TY - JOUR
PY - 2021//
TI - Differences in antipsychotic treatment between depressive patients with and without a suicide attempt
JO - Comprehensive psychiatry
A1 - Asp, Marie
A1 - Ambrus, Livia
A1 - Reis, Margareta
A1 - Manninen, Sofie
A1 - Fernström, Johan
A1 - Lindqvist, Daniel
A1 - Westrin, Åsa
SP - e152264
EP - e152264
VL - 109
IS -
N2 - BACKGROUND: Depressed suicide attempters are, according to some earlier studies, treated more often with antipsychotics than depressive non-suicide attempters. Cluster B personality disorders, especially borderline personality disorder, are associated with a high suicide risk, and antipsychotics are commonly used for the reduction of symptoms. However, no previous study has taken comorbid personality disorders into account when assessing the use of antipsychotics in patients with unipolar depression. Therefore, the aim of this study was to investigate the clinical selection of pharmacotherapy in unipolar depression with and without a previous suicide attempt, taking into account potential confounders such as cluster B personality disorders.
METHODS: The study sample consisted of 247 patients with unipolar depression. The study was approved by the Regional Ethical Review Board in Lund, Sweden. Study participants were recruited from 4 different secondary psychiatric care clinics in Sweden and were diagnosed according to the DSM-IV-TR with the MINI and SCID II. Previous and ongoing psychiatric treatments were investigated in detail and medical records were assessed.
RESULTS: Thirty percent of the patients had made previous suicide attempts. Depressed suicide attempters underwent both lifetime treatment with antipsychotics and an ongoing antipsychotic treatment significantly more often than non-attempters.

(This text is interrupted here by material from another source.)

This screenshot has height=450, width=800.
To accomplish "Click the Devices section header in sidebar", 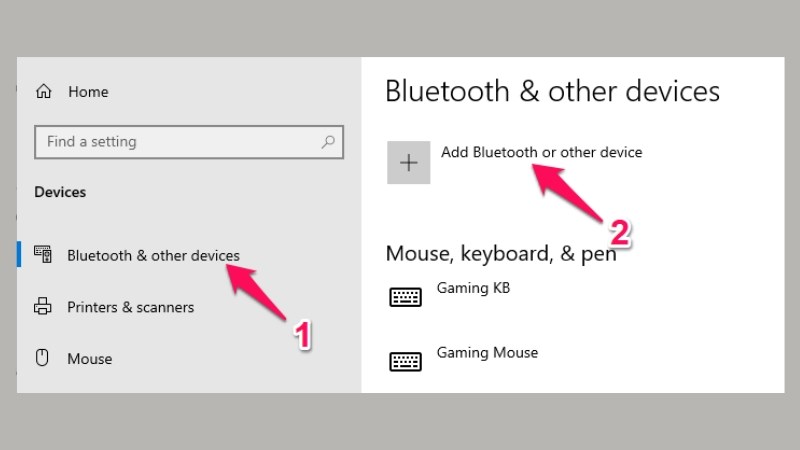I will point(60,192).
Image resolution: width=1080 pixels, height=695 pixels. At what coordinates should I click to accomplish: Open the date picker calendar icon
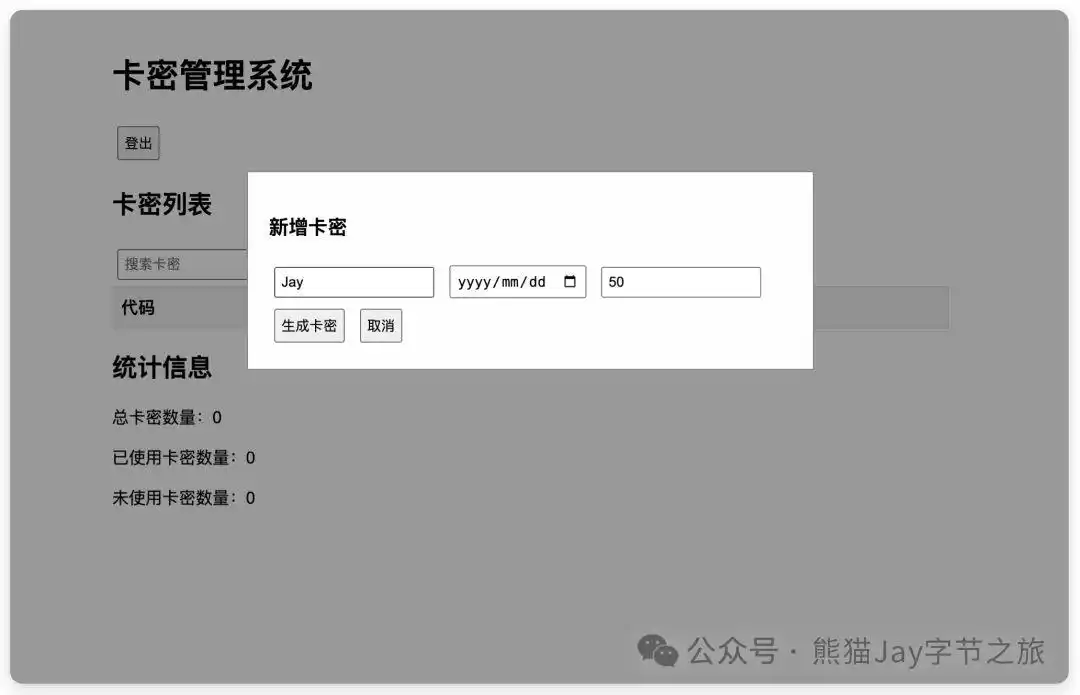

Significances remained after a regression analysis, adjusting for cluster B personality disorders, symptom severity, age at the onset of depression, and lifetime psychotic symptoms.

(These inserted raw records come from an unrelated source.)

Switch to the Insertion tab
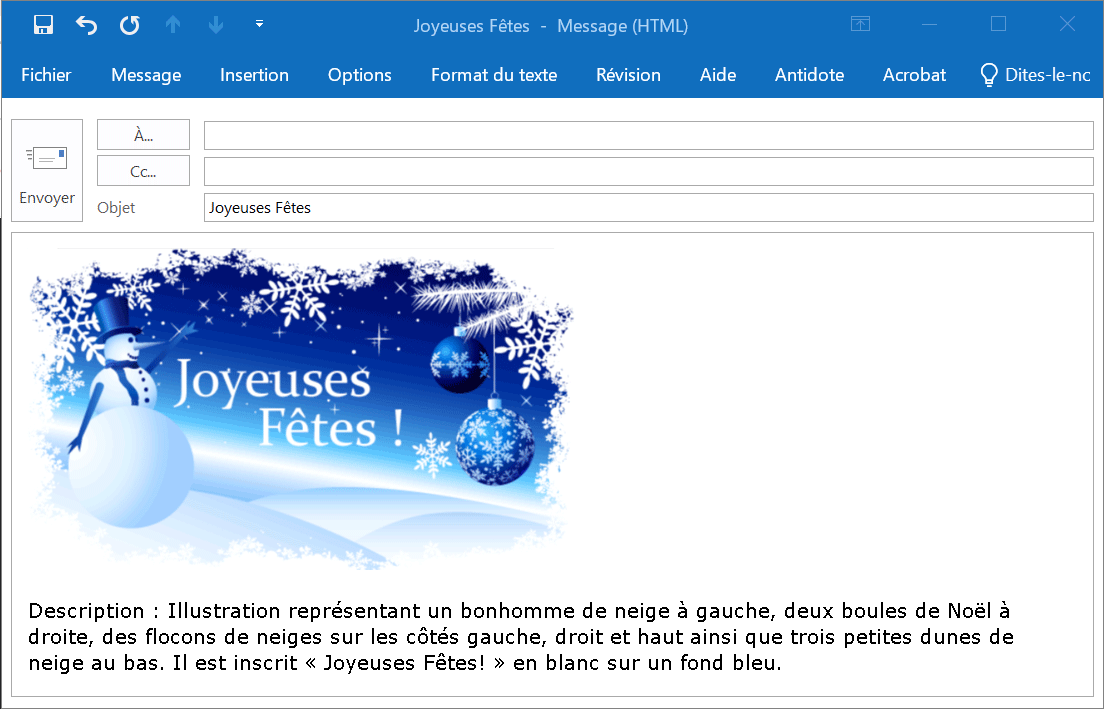(x=254, y=75)
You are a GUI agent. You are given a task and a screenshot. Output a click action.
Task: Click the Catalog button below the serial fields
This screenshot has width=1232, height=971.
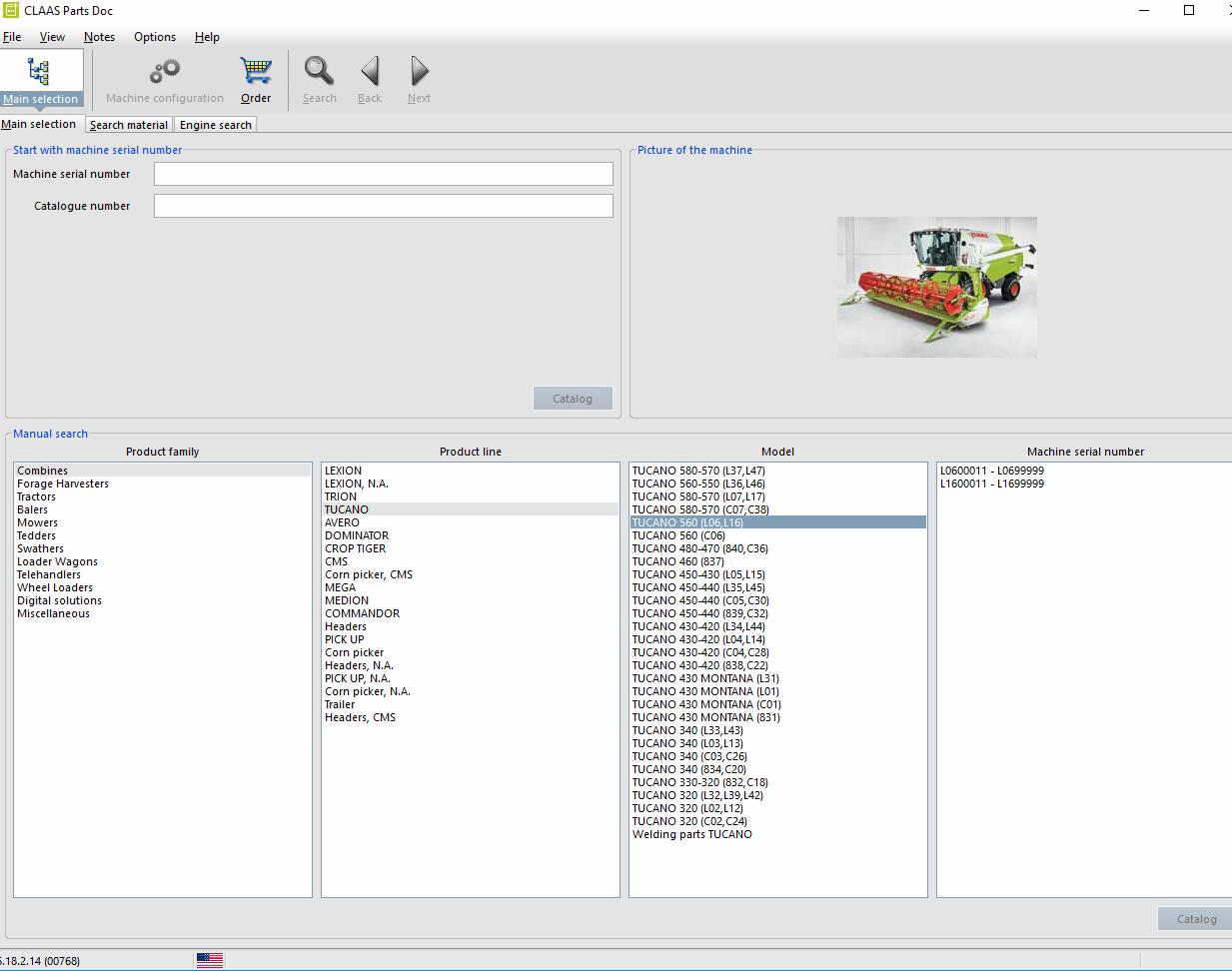pyautogui.click(x=573, y=398)
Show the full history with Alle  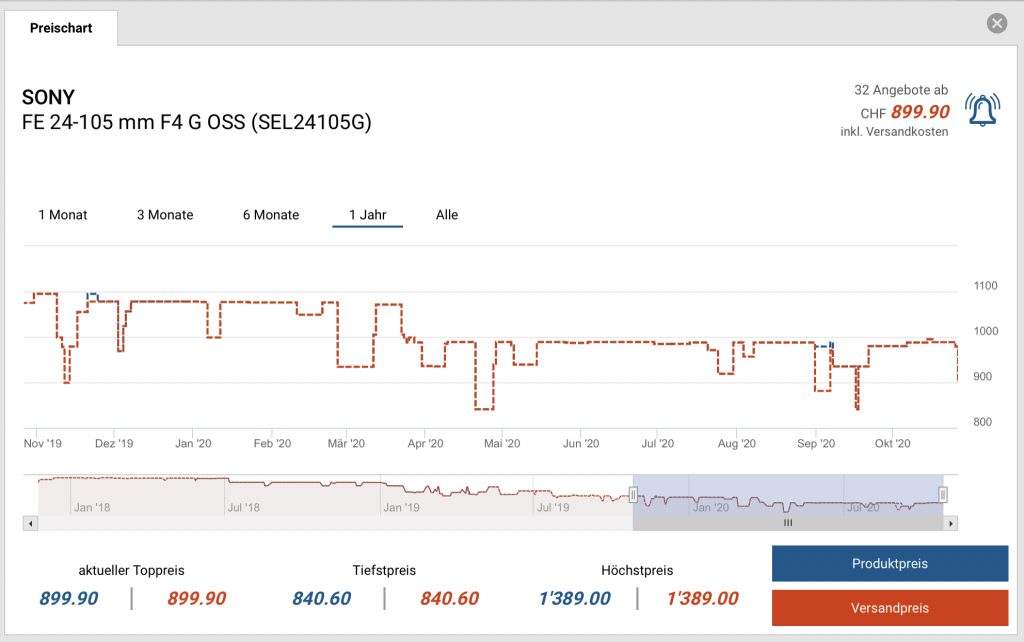[x=447, y=215]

CONCLUSIONS: This is the first study to consider the effect of comorbidity with cluster B personality disorders when comparing treatment of depressive suicide and non-suicide attempters. Our findings suggest that suicide attempters are more frequently treated with antipsychotics compared to non-suicide attempters, regardless of cluster B personality disorder comorbidity. These findings are important for clinicians to consider and would also be relevant to future studies evaluating reduction of suicide risk with antipsychotics in patients with psychiatric comorbidity and a history of attempted suicide.